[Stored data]
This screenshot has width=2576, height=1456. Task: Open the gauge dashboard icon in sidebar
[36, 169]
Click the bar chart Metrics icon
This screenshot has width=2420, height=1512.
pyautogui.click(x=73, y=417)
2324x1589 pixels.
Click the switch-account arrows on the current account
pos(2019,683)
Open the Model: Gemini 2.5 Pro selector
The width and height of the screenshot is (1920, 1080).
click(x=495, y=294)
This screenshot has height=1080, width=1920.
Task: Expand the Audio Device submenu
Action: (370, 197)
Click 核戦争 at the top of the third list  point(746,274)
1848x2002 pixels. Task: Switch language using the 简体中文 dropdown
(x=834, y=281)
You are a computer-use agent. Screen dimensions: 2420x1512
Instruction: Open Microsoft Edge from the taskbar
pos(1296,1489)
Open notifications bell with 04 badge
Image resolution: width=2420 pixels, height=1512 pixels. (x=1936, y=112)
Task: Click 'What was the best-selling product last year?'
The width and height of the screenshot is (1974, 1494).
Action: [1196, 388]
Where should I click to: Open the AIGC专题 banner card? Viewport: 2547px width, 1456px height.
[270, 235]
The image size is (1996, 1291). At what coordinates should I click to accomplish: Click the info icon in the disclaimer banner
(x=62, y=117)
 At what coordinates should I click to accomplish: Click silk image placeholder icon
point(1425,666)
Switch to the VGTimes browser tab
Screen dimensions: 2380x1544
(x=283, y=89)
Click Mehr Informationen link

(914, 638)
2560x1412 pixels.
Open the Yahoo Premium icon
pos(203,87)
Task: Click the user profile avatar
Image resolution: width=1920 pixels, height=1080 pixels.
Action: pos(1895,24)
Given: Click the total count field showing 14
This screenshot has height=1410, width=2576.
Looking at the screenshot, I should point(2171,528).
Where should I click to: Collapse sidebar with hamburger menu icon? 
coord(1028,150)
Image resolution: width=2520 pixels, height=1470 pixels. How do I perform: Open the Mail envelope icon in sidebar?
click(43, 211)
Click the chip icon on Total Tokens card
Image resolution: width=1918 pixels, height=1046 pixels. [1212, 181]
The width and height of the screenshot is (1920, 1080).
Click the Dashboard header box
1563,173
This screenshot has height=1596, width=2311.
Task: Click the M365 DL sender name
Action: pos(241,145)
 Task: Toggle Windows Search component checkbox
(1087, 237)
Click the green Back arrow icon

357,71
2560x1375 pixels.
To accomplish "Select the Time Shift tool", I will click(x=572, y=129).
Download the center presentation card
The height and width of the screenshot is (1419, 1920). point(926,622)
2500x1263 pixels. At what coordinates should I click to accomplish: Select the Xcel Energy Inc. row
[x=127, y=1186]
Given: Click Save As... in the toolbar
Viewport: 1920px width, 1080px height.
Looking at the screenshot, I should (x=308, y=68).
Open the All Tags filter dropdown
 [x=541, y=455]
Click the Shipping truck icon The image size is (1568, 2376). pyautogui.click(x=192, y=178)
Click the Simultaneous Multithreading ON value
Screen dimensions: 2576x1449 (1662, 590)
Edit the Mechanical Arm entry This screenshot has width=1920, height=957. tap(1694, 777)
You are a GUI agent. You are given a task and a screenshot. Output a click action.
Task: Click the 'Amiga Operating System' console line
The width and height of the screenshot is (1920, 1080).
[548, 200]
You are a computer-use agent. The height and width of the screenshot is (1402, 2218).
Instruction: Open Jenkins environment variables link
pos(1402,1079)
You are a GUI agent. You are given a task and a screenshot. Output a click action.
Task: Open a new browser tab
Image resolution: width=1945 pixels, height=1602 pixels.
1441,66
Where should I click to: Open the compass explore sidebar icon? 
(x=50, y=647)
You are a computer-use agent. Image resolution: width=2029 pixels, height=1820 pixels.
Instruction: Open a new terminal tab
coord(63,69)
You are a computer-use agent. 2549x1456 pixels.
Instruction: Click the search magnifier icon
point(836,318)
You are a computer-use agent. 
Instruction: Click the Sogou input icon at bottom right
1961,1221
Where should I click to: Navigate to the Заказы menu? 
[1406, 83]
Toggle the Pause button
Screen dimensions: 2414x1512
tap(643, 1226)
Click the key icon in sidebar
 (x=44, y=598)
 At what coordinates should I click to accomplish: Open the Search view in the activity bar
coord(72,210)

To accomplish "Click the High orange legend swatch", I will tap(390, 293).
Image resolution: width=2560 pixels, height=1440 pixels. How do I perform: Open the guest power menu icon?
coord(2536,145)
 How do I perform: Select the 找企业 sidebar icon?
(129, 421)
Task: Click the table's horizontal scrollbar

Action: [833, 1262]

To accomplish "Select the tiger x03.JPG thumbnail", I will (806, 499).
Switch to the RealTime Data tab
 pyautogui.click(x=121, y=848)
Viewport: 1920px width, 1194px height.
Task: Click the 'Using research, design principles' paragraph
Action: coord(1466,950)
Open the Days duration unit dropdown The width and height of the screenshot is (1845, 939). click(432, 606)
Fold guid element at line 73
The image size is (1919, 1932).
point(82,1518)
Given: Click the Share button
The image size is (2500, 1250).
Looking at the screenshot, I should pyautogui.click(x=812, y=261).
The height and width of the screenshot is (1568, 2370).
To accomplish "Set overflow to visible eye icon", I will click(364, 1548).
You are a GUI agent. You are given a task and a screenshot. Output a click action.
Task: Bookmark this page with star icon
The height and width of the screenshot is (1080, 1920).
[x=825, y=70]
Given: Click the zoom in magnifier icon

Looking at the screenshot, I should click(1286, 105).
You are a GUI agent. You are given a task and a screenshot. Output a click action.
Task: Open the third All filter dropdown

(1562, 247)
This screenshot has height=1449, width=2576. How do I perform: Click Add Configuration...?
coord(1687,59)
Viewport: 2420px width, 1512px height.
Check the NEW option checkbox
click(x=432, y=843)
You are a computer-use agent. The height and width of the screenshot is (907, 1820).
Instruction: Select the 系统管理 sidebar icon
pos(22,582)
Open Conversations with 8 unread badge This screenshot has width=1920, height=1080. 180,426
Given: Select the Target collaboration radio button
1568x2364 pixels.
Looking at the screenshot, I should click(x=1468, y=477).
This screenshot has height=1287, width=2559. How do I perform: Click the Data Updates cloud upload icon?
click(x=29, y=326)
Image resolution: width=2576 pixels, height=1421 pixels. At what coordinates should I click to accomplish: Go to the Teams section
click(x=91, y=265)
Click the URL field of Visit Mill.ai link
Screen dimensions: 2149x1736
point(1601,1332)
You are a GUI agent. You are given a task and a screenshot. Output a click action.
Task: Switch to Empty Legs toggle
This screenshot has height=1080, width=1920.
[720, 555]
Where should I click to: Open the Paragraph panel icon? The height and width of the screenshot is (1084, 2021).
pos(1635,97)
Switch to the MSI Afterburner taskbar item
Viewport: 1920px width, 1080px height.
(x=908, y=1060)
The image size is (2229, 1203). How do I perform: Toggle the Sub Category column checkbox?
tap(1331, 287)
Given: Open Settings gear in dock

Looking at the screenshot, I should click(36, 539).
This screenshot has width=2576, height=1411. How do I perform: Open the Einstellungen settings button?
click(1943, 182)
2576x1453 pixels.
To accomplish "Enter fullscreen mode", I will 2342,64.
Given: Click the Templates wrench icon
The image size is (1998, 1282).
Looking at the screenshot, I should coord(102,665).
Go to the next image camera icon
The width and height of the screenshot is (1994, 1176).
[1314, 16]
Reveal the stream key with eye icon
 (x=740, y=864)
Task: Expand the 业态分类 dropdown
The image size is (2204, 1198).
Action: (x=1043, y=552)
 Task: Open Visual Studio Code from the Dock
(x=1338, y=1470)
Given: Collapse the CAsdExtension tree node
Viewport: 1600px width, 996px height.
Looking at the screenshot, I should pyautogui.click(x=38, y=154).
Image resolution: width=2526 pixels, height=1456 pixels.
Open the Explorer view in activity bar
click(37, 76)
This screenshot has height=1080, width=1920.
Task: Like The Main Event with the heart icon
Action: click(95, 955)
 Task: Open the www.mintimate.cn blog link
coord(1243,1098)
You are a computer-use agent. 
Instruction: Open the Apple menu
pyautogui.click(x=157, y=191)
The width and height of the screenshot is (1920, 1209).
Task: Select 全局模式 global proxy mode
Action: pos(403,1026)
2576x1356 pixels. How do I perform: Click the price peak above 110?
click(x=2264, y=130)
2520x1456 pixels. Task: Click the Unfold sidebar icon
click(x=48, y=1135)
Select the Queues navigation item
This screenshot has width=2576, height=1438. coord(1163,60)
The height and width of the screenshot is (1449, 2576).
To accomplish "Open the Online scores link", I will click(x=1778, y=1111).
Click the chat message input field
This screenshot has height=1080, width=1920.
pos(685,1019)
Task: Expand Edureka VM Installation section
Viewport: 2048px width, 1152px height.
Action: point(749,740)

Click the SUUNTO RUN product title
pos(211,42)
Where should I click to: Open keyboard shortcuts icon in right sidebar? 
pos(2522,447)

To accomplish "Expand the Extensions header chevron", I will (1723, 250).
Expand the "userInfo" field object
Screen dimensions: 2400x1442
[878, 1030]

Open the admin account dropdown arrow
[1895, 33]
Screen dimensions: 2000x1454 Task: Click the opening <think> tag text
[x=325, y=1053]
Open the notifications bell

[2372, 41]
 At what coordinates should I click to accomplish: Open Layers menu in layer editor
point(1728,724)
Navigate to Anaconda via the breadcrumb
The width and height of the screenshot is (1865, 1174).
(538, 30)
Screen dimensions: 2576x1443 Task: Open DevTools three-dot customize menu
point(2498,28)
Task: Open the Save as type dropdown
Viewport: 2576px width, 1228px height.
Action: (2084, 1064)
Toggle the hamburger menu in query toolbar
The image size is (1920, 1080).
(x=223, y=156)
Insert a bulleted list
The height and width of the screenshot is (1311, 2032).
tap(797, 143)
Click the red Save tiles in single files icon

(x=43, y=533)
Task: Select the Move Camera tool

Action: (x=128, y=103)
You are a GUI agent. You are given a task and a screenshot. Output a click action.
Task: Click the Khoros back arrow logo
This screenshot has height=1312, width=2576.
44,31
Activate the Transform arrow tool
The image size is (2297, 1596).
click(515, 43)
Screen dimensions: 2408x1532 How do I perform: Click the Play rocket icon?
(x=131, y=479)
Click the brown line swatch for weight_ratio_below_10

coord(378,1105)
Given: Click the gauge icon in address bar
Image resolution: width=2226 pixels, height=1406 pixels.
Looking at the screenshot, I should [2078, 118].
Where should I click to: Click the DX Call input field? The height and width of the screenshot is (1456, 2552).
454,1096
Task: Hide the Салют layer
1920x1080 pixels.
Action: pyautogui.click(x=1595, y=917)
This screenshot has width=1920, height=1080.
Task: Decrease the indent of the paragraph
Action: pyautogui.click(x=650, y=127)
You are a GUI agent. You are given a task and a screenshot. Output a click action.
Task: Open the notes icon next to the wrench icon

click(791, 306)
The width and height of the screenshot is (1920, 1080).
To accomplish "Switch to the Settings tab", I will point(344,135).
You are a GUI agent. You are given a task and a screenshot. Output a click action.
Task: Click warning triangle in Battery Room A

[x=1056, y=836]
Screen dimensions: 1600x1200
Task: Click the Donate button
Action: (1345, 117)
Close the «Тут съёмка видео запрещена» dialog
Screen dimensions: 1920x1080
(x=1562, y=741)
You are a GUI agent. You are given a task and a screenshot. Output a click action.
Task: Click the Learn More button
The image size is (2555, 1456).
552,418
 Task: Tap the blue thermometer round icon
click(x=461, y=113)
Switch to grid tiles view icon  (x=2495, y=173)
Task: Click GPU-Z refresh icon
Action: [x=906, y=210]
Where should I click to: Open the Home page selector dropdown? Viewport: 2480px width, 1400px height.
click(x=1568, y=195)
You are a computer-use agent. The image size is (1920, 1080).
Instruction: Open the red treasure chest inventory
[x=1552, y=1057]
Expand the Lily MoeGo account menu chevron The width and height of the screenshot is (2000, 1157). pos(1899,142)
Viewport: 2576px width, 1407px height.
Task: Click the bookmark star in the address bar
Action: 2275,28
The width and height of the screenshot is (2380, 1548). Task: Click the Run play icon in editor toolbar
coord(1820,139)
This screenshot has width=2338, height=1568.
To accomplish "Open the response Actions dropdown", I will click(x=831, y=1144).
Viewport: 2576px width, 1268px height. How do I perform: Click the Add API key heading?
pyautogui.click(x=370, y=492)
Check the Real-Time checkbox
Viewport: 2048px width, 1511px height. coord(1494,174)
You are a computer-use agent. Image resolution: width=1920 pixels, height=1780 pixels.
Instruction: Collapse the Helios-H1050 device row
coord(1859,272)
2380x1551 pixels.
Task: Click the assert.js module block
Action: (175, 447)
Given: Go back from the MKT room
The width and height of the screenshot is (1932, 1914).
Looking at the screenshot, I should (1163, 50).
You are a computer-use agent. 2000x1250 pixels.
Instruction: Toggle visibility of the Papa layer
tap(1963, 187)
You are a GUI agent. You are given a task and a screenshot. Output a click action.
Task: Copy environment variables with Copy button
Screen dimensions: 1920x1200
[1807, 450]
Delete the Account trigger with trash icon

### [TASK BRIEF]
The lines to copy are those in the records above containing the word "computer".

### [RESULT OF THIS EXERCISE]
You are a computer-use agent. Screen dimensions: 2420x1512
You are a computer-use agent. The height and width of the screenshot is (1402, 2218).
You are a computer-use agent. Image resolution: width=2029 pixels, height=1820 pixels.
You are a computer-use agent. 2549x1456 pixels.
You are a computer-use agent. 
You are a computer-use agent. The height and width of the screenshot is (907, 1820).
You are a computer-use agent. 
You are a computer-use agent. The image size is (1920, 1080).
You are a computer-use agent. Image resolution: width=1920 pixels, height=1780 pixels.
You are a computer-use agent. 2000x1250 pixels.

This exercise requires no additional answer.